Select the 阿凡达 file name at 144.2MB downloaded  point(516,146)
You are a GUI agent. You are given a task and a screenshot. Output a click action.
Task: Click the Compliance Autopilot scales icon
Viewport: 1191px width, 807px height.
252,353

**What to produce**
Copy, exactly and with nothing added, the lines from the one containing "Task: Click the" through the end of the records.

**Output of the task**
Task: Click the Compliance Autopilot scales icon
Viewport: 1191px width, 807px height.
252,353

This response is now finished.